The most intriguing proposal is a reinvention of the idea of the family. The coalition argues that the present law is no longer fit for the 21st century. If a lesbian couple has a baby, for example, only the child’s biological mother is automatically recognised as its parent; her partner must officially adopt the baby to count as its second mother. Yet the plans go far beyond ironing out this kind of anomaly. The justice ministry is drawing up a new concept known as the Verantwortungsgemeinschaft, or community of responsibility. Under this system up to 4 adults would be allowed to assume basic parental rights, such as custody or guardianship, over a single child.
More adventurously, groups of Germans would be able to enter legally binding family-like arrangements with one another even when not bound by a romantic relationship or ties of blood. Should, say, 3 unrelated elderly neighbours decide to band together for practical reasons, they could gain mutual power of attorney, access to one another’s medical records, and other rights normally reserved for relatives.
It is possible to regard these transactional not-quite-family clusters as a latter-day liberal version of Edmund Burke’s “little platoons”, the small units of association that form the building blocks of society. Yet some conservatives are horrified. Dorothee Bär, a prominent MP from the Bavarian Christian Social Union, has denounced the reform as a crushing attack on the institution of the family and the constitution.
One of the decisive questions over the next four years will be whether it is Scholz or Bär who is closer to the nub of public opinion on these matters. Political scientists such as Wolfgang Merkel often describe Germany as a “structurally conservative” society with an instinctive suspicion of sudden change and a strong attachment to tradition. To some extent this is borne out by opinion polls: the electorate is, for example, overwhelmingly opposed to giving 16-year-olds the vote. Yet there is also a case to be made that Scholz’s social reforms are simply catching up with the reality of life in an increasingly atomised liberal democracy that prizes individual freedoms. Germany has changed a great deal in recent years. Scarcely a decade ago, trans men and women were obliged to be sterilised or to divorce their spouses before they could formally change their gender. This now seems unthinkable.

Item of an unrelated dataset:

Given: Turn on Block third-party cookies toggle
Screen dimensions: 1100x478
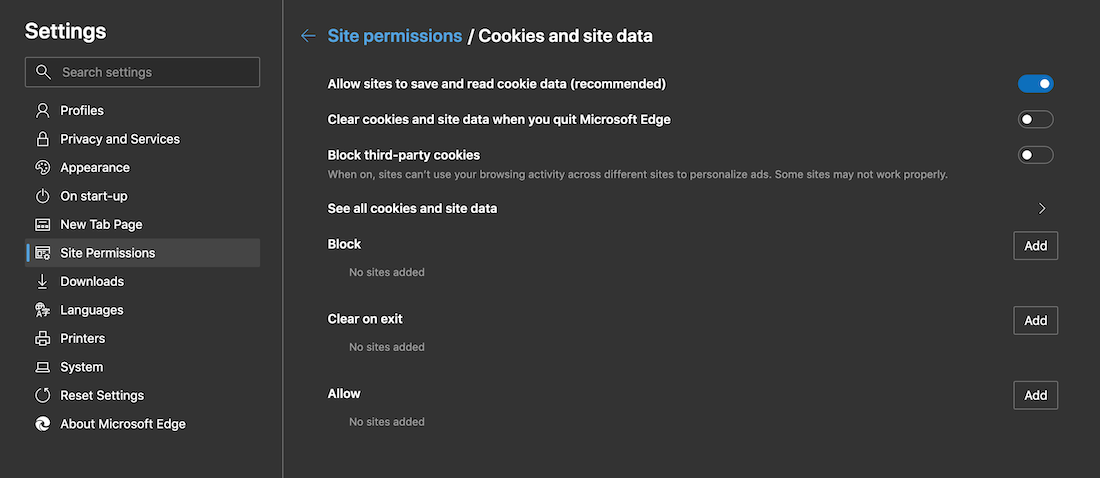Looking at the screenshot, I should [1035, 155].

The cultural power of Christianity is also waning: the German Catholic and Protestant churches are each losing about 400,000 members a year and Merkel’s Christian Democratic Union has discussed dropping the word “Christian” from its title.

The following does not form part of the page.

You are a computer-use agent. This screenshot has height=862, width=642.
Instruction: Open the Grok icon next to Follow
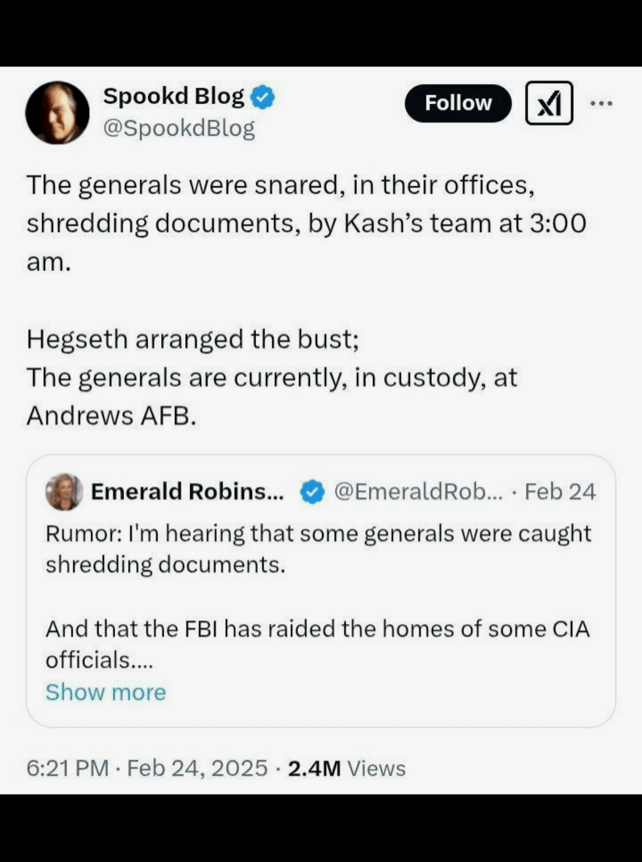point(549,104)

The acid test will be how voters respond to the coalition’s plans to turn Germany into a “diverse country of immigration”, including incentives for skilled migrant labour and a “coalition of the willing” with other EU states that would consider accepting a quota of asylum seekers.
Last autumn the arrival of only 11,000 non-European migrants by way of Belarus and Poland — barely a drop in the ocean compared to the 1.2 million who came in the 12 months after Merkel opened the borders in 2015 — prompted consternation. One survey at the time found that Germans felt more threatened by mass migration than any other sizeable developed country. Yesterday, though, fresh polling by the Bertelsmann Foundation, a liberal-leaning think tank, suggested the willingness to take in refugees had recovered to pre-2015 levels.
Both of these things can be true. Germany could well be on its way towards Scholz’s vision of a “diverse, tolerant and democratic civil society”, but parts of the country may not take kindly to being frogmarched down this road.